As an advanced method for realizing the accurate and stable gas sensing, tunable diode laser absorption spectroscopy (TDLAS) [9,10,11] works by tuning the optical wavelength actively to access the peak position of the selected absorption transition, and then the concentration of target gas could be calculated from the attenuation of laser intensity [12,13]. Despite the simple framework of the system and the straightforward mechanism, there still exists an evident drawback in direct absorption spectroscopy: because the emitting wavelength of the laser source employed in TDLAS corresponds mainly to the overtone or combination vibrational transitions, the absorption strength is several orders weaker than those absorption strengths corresponding to the transitions of fundamental vibrational bands [14]. WMS accompanying harmonic detection is therefore introduced into TDLAS to obtain higher detection sensitivity than direct absorption spectroscopy [15]. In TDLAS-WMS, the injection current is usually ramped at a moderate frequency (in the order of Hz) and a sinusoid or “dither” with a higher frequency (in the order of KHz) is superimposed upon the ramp to modulate the lasing wavelength. As a result of wavelength modulation and phase sensitive detection, the 1/f noise and laser noise are largely suppressed and thus lead to an enhancement in SNR [16,17,18].
Various constant current sources [19,20,21] had been developed for driving the LDs. Although the structures of these circuits differ from each other, the basic working principle which can be briefly summarized is roughly the same: The impedance between the collector and emitter of a transistor is automatically adjusted through negative feedback, so that the current flowing through the loop in which it is located tracks the preset value. Compared with other designs, the schematic given in ref. [21] is easier to understand and to fabricate with most inexpensive electronic components. However, it should be pointed out that the stability analysis of the feedback loop and the compensation method had not been mentioned in all of the aforementioned studies, which may not have an impact on the temporary use but rather pose a hidden safety hazard in the future.
In this work, the design of a laser driver that is characterized with high stability, easy operation, and AC current output, is simulated using TINA-SPICE [22] and verified by absorption spectrum-based trace gas detection. The outline of this paper is as follows: In Section 2, a brief introduction to the structure of our laser driver is given, and then each building block is described, including the working principle of the current source, the operation of the user-interface, and the composition of the macro-model of DFB-LD. In Section 3, the experimental setup and basic theory of TDLAS-WMS based gas sensors are explained in detail. The advantages of employing a WMS-2f strategy have been detailed previously. Here, the focus is on the improvements brought by logarithmic transformation and differential detection. In Section 4, the stability of the laser drive circuit is first analyzed through TINA-SPICE simulation, and then a compensation scheme is proposed. Finally, gas sensing experiments are conducted using a carefully selected DFB-LD with the center wavelength close to 1.665 μm for validating the designed laser driver.
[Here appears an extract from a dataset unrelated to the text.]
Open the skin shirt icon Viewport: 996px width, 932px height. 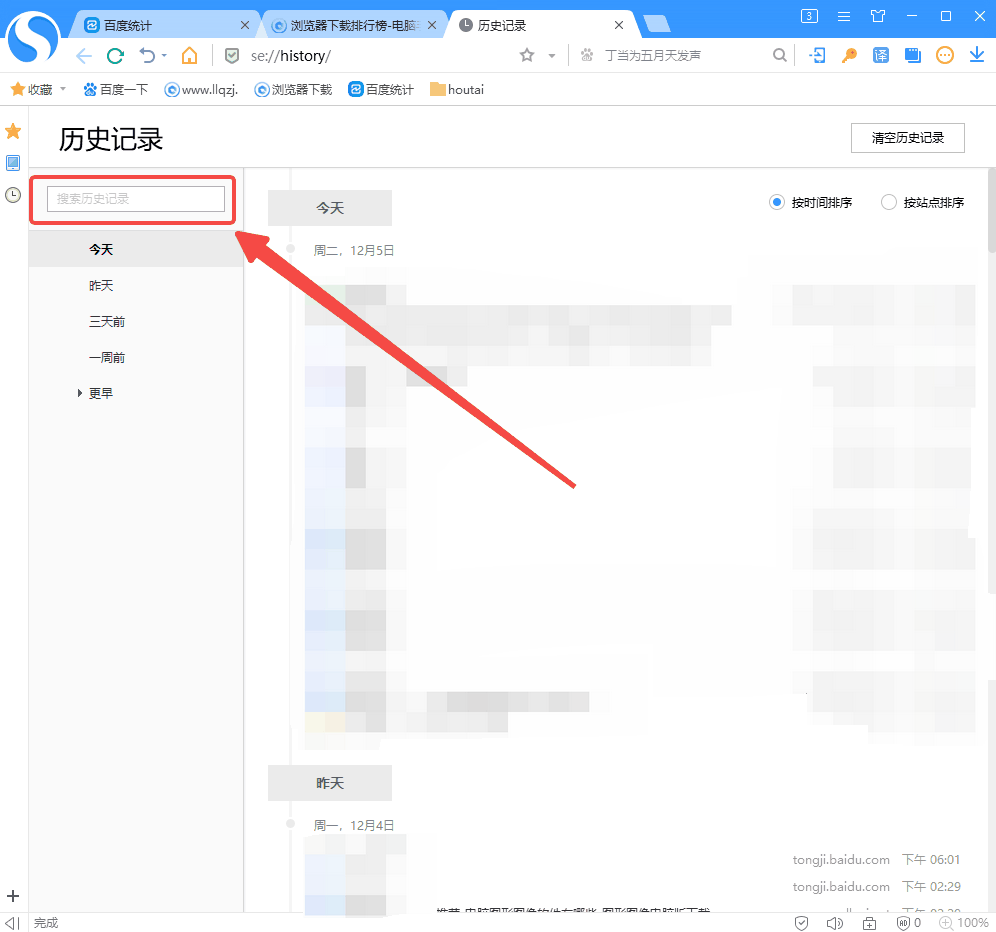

2. Structure of the Laser Driver

A flow chart of the code for regulating the laser driver is shown in Figure 1. The executable code is running on STM32H743, which is a 32-bit microcontroller produced by STMicroelectronics. Keil RTX version 5 (RTX5), which implements the CMSIS-RTOS2 as a native RTOS interface for the Arm Cortex-M processor, is embedded in STM32H743 to assist the CPU in scheduling the tasks and thus enhances its ability in real-time processing. The working of our laser driver is divided into six tasks: display refresh, touch scan, data save/load, current set, threshold current set and actual current monitor. The emWin GUI is configured for building a friendly and intuitive interactive interface. The RTX5 operating system is responsible for the scheduling of the execution of these tasks as well as the communications between them. A 32 GB SDHC card is connected with STM32H743 via the secure digital input/output (SDIO) port to store data and images. A RGB LCD screen is driven by STM32H743 through the built-in LCD-TFT display controller (LTDC). By calling the driving functions of SDHC card and LCD, the human-device interaction and the data exchanging are realized in Task #1, Task #2 and Task #3. The output of laser current source is controlled by the voltage converted from DAC2 of STM32H743, and the maximum allowable output current is set by DAC1. The callings of the DACs are executed in Task #4 and Task #5. In Task #6, the analog voltage proportional to the output of the current source is 12-bit digitized by ADC1 for monitoring purposes.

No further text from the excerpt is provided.